* TASK REQUIREMENTS:
Rewrite every line of the records below, requests included. Multiply each coordinate in the answers by 2.4 and round to the nearest whole number, rounding halves up. Leave all numbers in the requests unchanged.

::: EXERCISE DATA :::

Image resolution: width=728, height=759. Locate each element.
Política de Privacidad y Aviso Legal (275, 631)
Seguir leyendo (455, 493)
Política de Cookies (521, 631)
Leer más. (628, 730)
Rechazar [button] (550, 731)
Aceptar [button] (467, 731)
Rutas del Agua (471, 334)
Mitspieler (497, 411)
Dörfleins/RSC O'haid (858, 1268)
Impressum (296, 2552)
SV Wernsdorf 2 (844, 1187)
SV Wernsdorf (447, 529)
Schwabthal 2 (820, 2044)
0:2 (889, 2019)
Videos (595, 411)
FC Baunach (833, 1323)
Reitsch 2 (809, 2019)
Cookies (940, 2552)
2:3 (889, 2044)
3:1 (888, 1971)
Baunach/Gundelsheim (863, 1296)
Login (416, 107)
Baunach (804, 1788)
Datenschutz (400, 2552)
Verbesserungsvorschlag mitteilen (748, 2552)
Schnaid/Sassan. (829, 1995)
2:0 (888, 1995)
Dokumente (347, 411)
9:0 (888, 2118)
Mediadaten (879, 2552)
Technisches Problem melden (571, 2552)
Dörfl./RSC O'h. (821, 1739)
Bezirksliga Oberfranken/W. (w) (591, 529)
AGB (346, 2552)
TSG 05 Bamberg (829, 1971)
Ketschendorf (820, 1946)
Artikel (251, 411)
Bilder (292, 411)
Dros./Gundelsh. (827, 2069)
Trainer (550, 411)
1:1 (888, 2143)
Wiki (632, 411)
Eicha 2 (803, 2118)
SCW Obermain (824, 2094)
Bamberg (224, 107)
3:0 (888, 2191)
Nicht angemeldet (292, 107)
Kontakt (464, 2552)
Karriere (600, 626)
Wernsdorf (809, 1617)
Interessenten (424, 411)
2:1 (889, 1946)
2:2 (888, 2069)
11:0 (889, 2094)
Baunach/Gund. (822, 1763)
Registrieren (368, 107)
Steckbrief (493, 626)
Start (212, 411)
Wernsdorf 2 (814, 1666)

:::

* OUTPUT FOR THIS EXERCISE:
Image resolution: width=728, height=759. Locate each element.
Política de Privacidad y Aviso Legal (660, 1514)
Seguir leyendo (1092, 1183)
Política de Cookies (1250, 1514)
Leer más. (1507, 1752)
Rechazar [button] (1320, 1754)
Aceptar [button] (1121, 1754)
Rutas del Agua (1130, 802)
Mitspieler (1193, 986)
Dörfleins/RSC O'haid (2059, 3043)
Impressum (710, 6125)
SV Wernsdorf 2 (2026, 2849)
SV Wernsdorf (1073, 1270)
Schwabthal 2 (1968, 4906)
0:2 (2134, 4846)
Videos (1428, 986)
FC Baunach (1999, 3175)
Reitsch 2 (1942, 4846)
Cookies (2256, 6125)
2:3 (2134, 4906)
3:1 (2131, 4730)
Baunach/Gundelsheim (2071, 3110)
Login (998, 257)
Baunach (1930, 4291)
Datenschutz (960, 6125)
Verbesserungsvorschlag mitteilen (1795, 6125)
Schnaid/Sassan. (1990, 4788)
2:0 (2131, 4788)
Dokumente (833, 986)
9:0 (2131, 5083)
Mediadaten (2110, 6125)
Technisches Problem melden (1370, 6125)
Dörfl./RSC O'h. (1970, 4174)
Bezirksliga Oberfranken/W. (w) (1418, 1270)
AGB (830, 6125)
TSG 05 Bamberg (1990, 4730)
Ketschendorf (1968, 4670)
Artikel (602, 986)
Bilder (701, 986)
Dros./Gundelsh. (1985, 4966)
Trainer (1320, 986)
1:1 (2131, 5143)
Wiki (1517, 986)
Eicha 2 (1927, 5083)
SCW Obermain (1978, 5026)
Bamberg (538, 257)
3:0 (2131, 5258)
Nicht angemeldet (701, 257)
Kontakt (1114, 6125)
Karriere (1440, 1502)
Wernsdorf (1942, 3881)
Interessenten (1018, 986)
2:1 (2134, 4670)
2:2 (2131, 4966)
11:0 (2134, 5026)
Baunach/Gund. (1973, 4231)
Registrieren (883, 257)
Steckbrief (1183, 1502)
Start (509, 986)
Wernsdorf 2 (1954, 3998)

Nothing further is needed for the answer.